--- Data in this exercise Enclosed Below ---

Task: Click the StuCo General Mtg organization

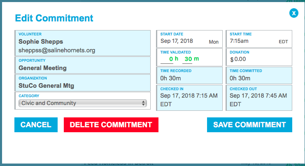Action: 46,86
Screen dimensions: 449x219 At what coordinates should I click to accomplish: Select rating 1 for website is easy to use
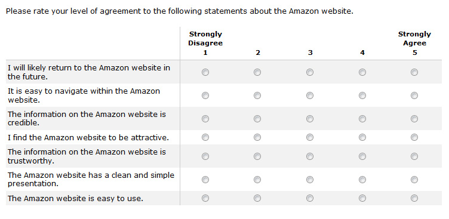pos(205,198)
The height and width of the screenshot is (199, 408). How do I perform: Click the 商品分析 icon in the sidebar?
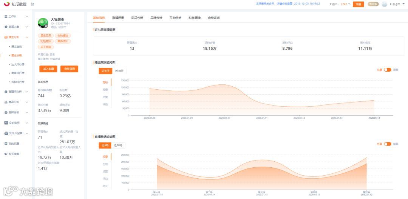point(6,102)
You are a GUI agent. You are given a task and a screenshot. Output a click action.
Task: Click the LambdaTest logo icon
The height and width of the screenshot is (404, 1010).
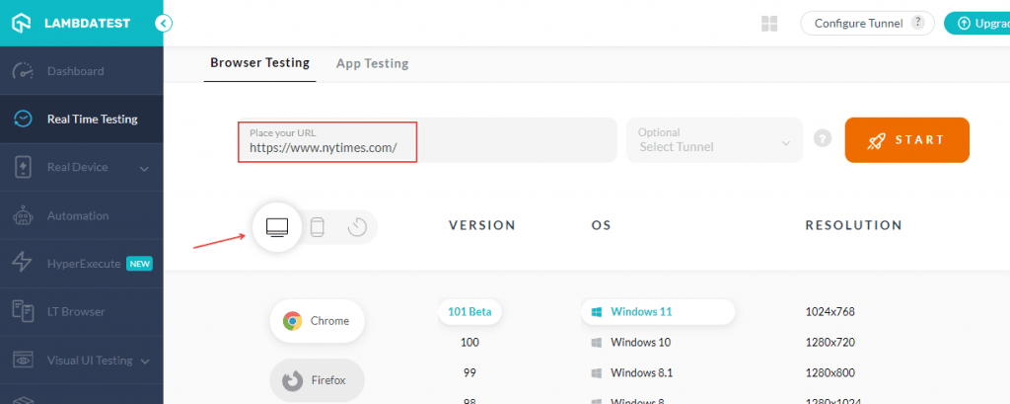(22, 23)
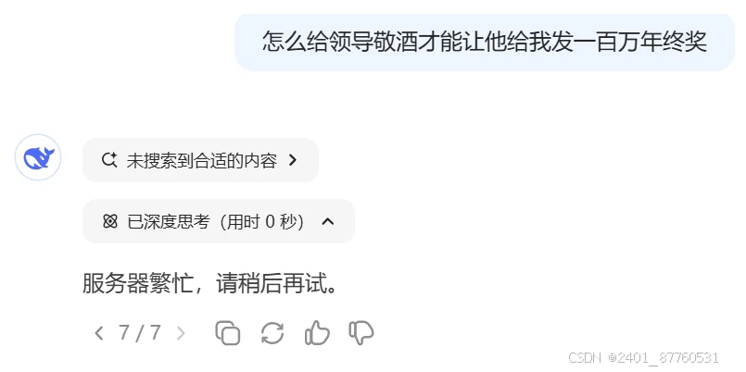
Task: Go to next response version arrow
Action: pyautogui.click(x=181, y=333)
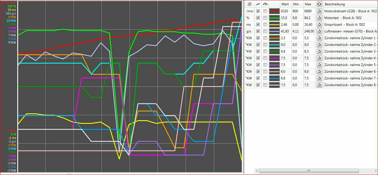Reset min/max for Luftmassenmesser row
378x175 pixels.
(319, 31)
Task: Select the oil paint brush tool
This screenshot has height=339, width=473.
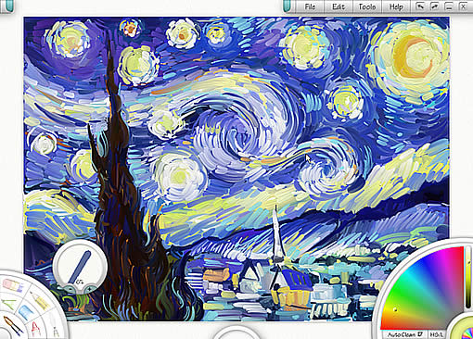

--- End of Enclosed Data in this exercise ---

* Your instructions *
Although the records include pictures, the copy should reproduce every line exactly and none of the pictures.

* Response below *
Task: Click the StuCo General Mtg organization

Action: 46,86
Screen dimensions: 449x219 At what coordinates should I click to accomplish: Select rating 1 for website is easy to use
pos(205,198)
The height and width of the screenshot is (199, 408). How do I perform: Click the 商品分析 icon in the sidebar?
point(6,102)
You are a GUI agent. You are given a task and a screenshot. Output a click action.
Task: Click the LambdaTest logo icon
The height and width of the screenshot is (404, 1010).
(22, 23)
Task: Go to next response version arrow
Action: pyautogui.click(x=181, y=333)
Reset min/max for Luftmassenmesser row
378x175 pixels.
(319, 31)
Task: Select the oil paint brush tool
This screenshot has height=339, width=473.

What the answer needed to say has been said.